“But It’s Legal Now!”: How to Talk to Kids About Marijuana

What do parents say to their kids about a drug that's now legal?

Barry Lessin, MS, is a licensed psychologist who has been serving the Philadelphia region for over 40 years. In his practice, he helps youth and families avoid the harms of drug use and build stronger relationships. He’s also co-founder, along with Carol Beyer, of Families for Sensible Drug Policy, an organization dedicated to implementing innovative public health initiatives with the goal of empowering families to increase access to effective substance use disorder treatment and reduce the harmful consequences of oppressive drug policies.

I asked him to explain how we should talk to kids about marijuana, now that it’s becoming legal across the country. Here’s what he said:

“Good parenting is good parenting, regardless of what state you live in. Experimenting with risky behaviors and challenging authority is part of the reality of normal teen development.

I don’t condone cannabis use – abstinence or delayed use is the best choice for young people. In cannabis-friendly states, the challenge is greater for parents because of the culture of greater acceptance and availability.

Safety is the main priority.
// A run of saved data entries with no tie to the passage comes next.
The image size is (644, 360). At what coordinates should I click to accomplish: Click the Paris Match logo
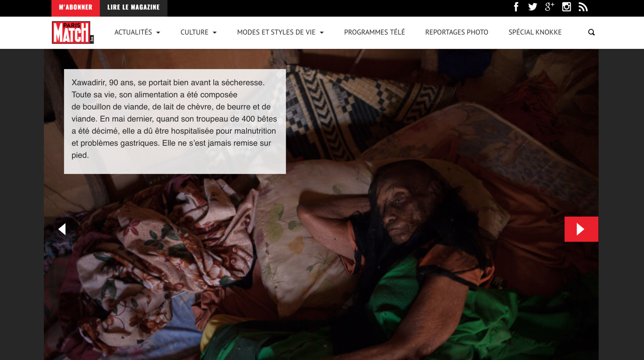73,33
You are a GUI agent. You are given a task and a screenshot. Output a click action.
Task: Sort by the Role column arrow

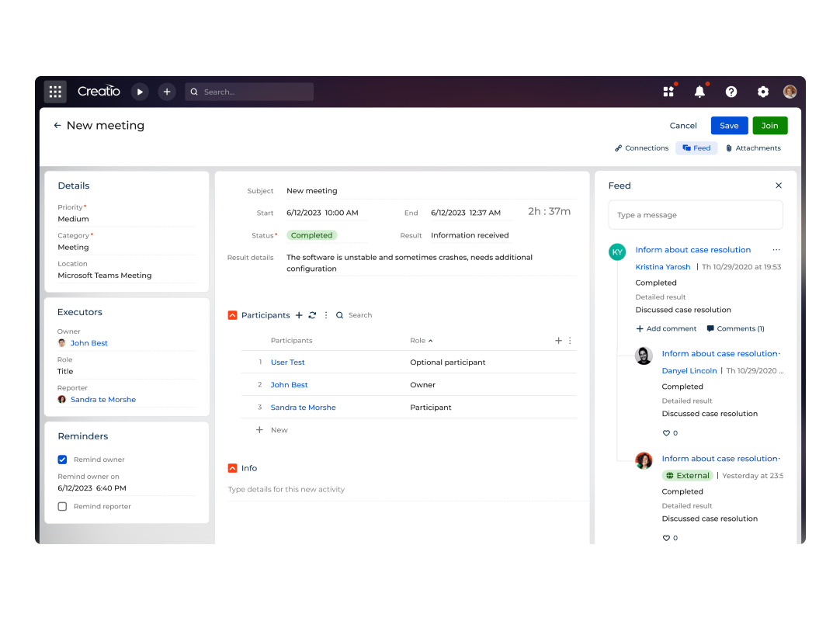point(432,340)
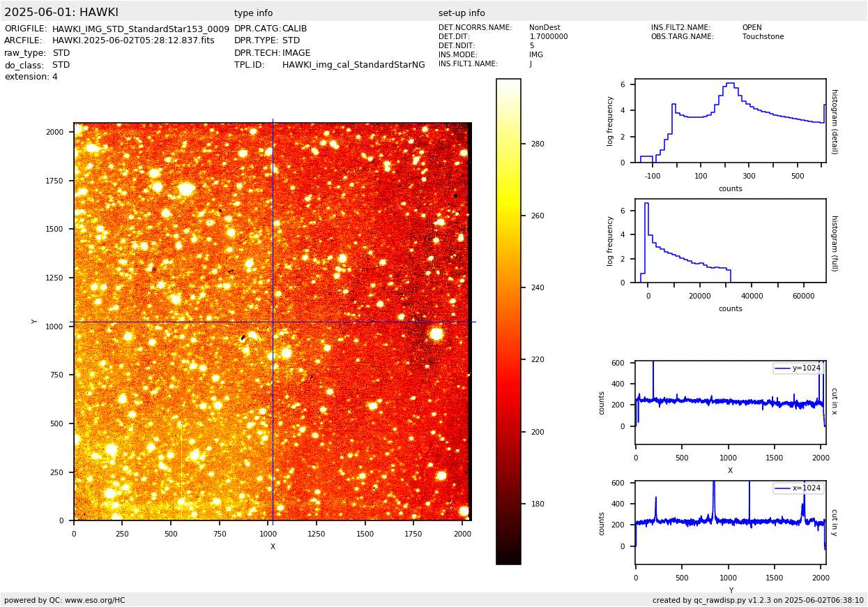Click the x=1024 legend entry
This screenshot has width=868, height=607.
point(798,488)
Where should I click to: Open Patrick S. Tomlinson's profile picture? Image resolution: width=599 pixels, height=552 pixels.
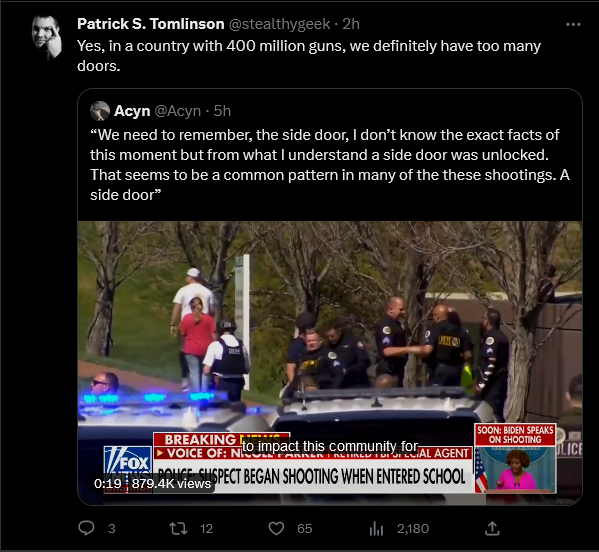point(47,37)
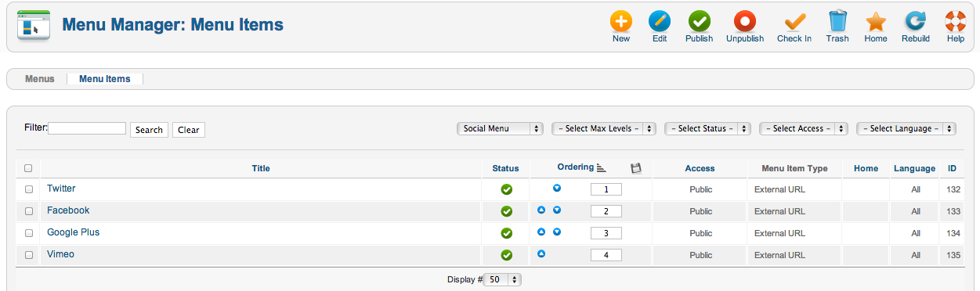Click the Search filter button
980x291 pixels.
(x=149, y=130)
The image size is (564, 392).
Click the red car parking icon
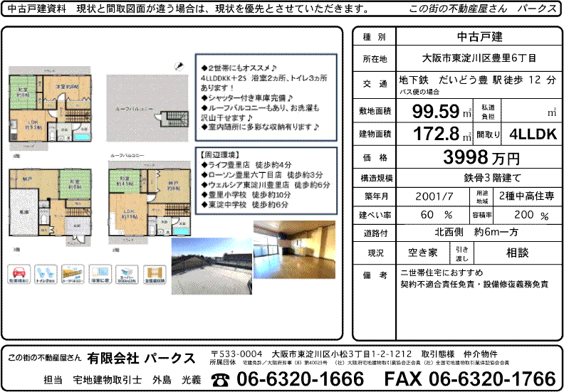[x=19, y=276]
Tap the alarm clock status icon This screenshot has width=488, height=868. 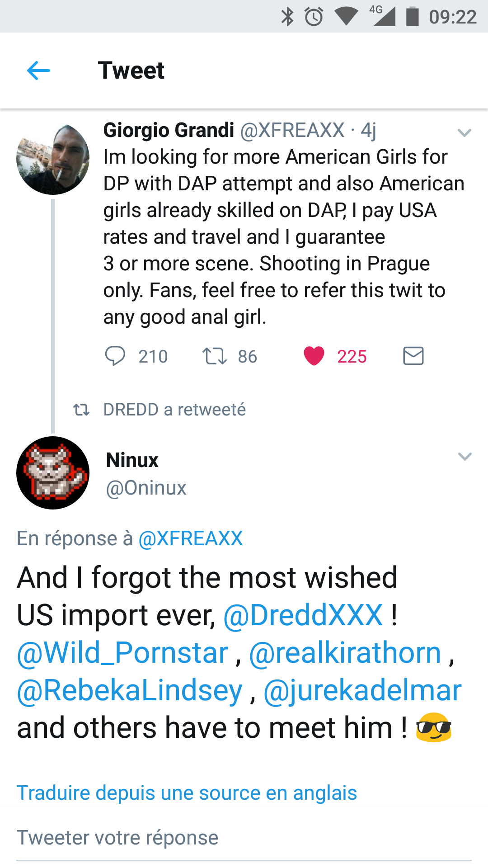point(314,17)
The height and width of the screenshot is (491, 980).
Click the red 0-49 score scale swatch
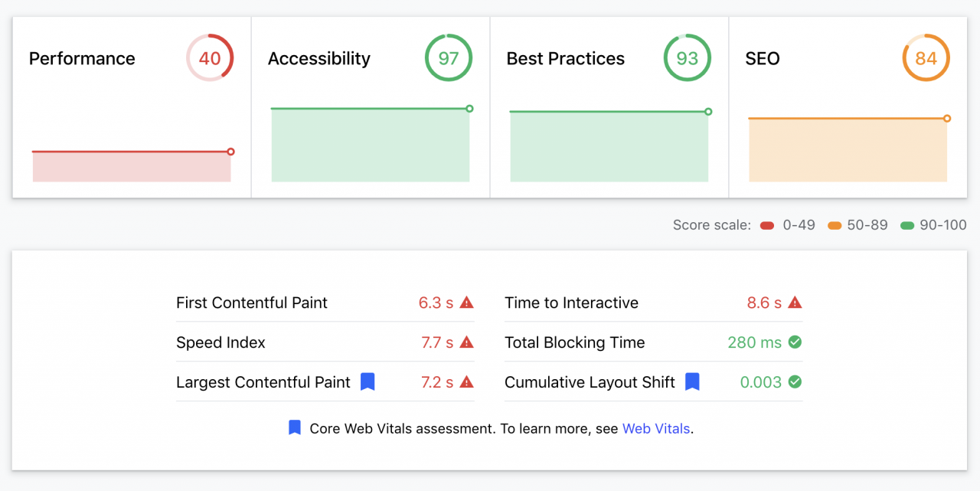[766, 226]
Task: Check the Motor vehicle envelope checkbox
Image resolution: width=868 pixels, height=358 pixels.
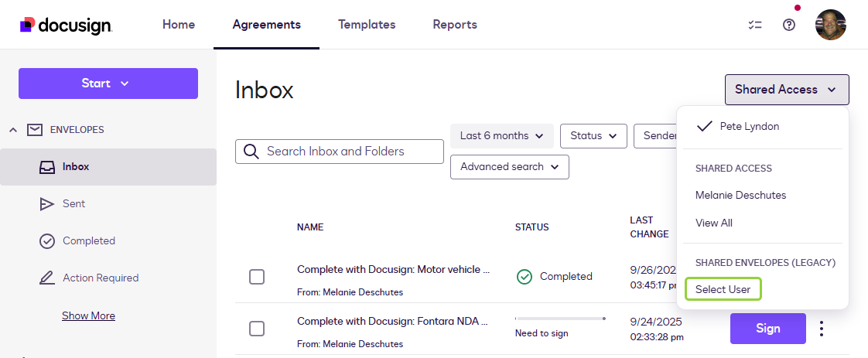Action: pos(257,277)
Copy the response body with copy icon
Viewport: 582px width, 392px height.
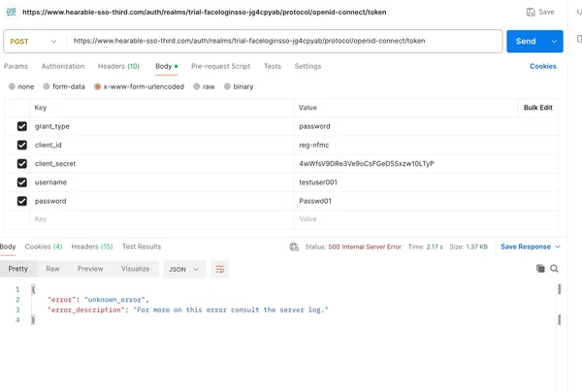pyautogui.click(x=540, y=269)
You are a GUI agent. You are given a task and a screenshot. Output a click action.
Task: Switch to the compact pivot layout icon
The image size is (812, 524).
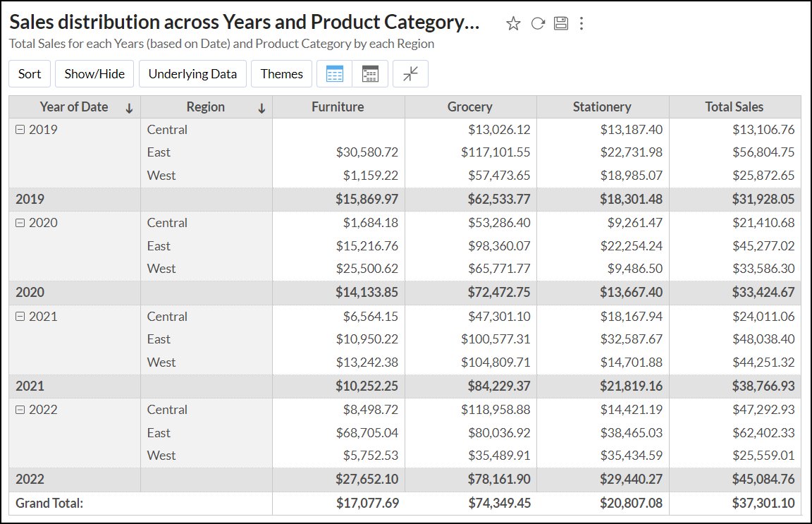pyautogui.click(x=370, y=74)
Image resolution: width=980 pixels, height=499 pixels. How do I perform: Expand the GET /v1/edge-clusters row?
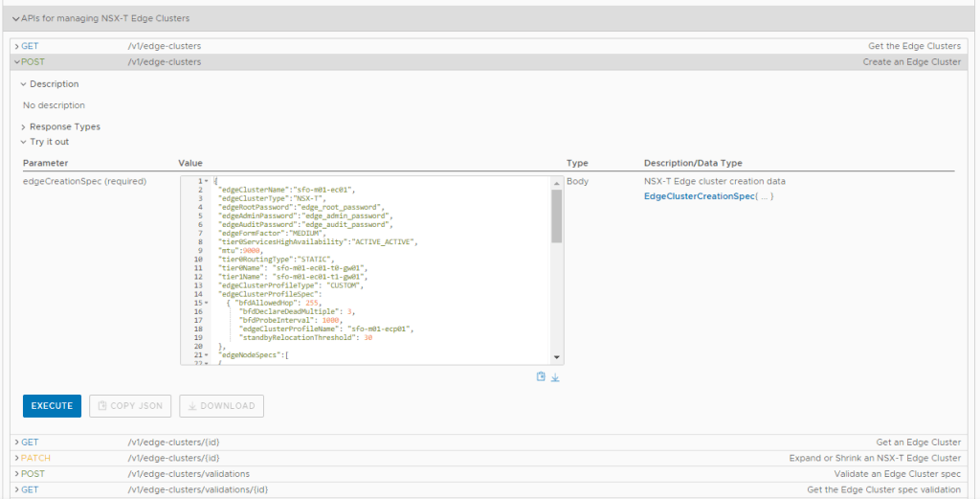[x=17, y=46]
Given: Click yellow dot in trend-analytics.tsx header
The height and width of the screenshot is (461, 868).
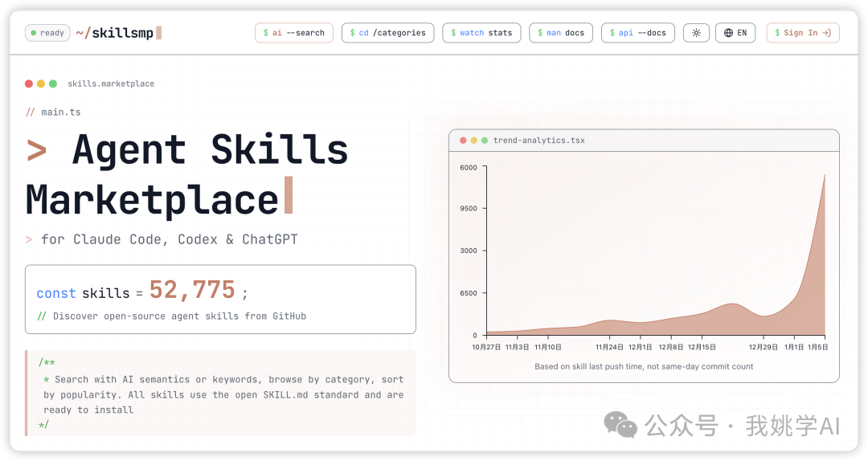Looking at the screenshot, I should pyautogui.click(x=473, y=141).
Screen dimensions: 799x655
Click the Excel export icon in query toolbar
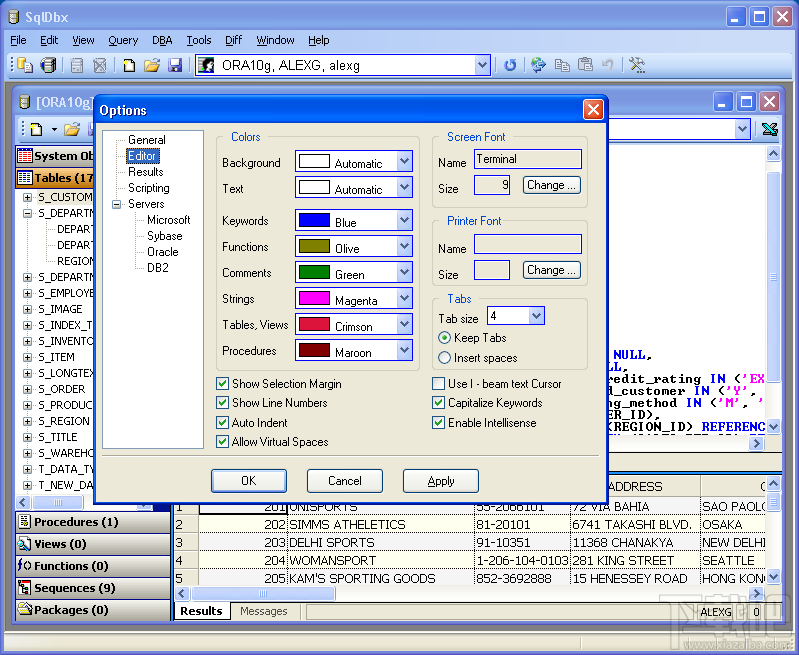pos(769,129)
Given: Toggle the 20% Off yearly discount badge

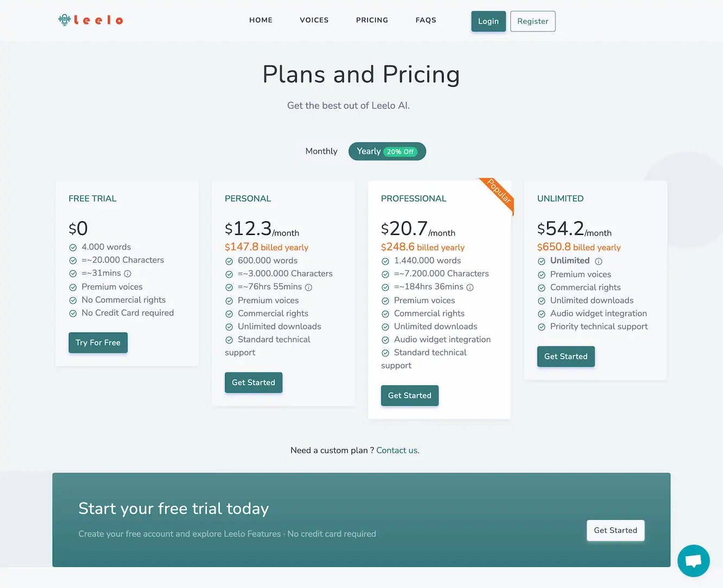Looking at the screenshot, I should point(400,151).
Be proactive by educating yourself and kids about the law and consequences for underage use in your state. The earlier you have conversations about cannabis, the better. In fact, when kids know that they can ask questions, they’re more likely to make good choices and share more openly about other kinds of issues.

Kids need us to ‘be real’ about drug use by listening to what they have to tell us about their lives and feelings. Listen well and remain positive. This doesn’t mean you’re agreeing with use, it means you’re not judgmental – and judgment always shuts down dialogue.”

Brooke Feldman, BSW, is a Certified Youth Recovery Specialist and in long-term recovery from drug problems as a youth. She shared this:

“I see it just like how we talk about tobacco or alcohol use. There are risks for young people to use any substance with a still developing brain. Through education and offering activities and young people enjoy, we can support young people to avoid using any kind of substance that can impair their brain development.”

Education, open dialogue, and parents really listening to their kids rather than preaching or judging are the keys to keeping kids safe in a world that is rapidly changing.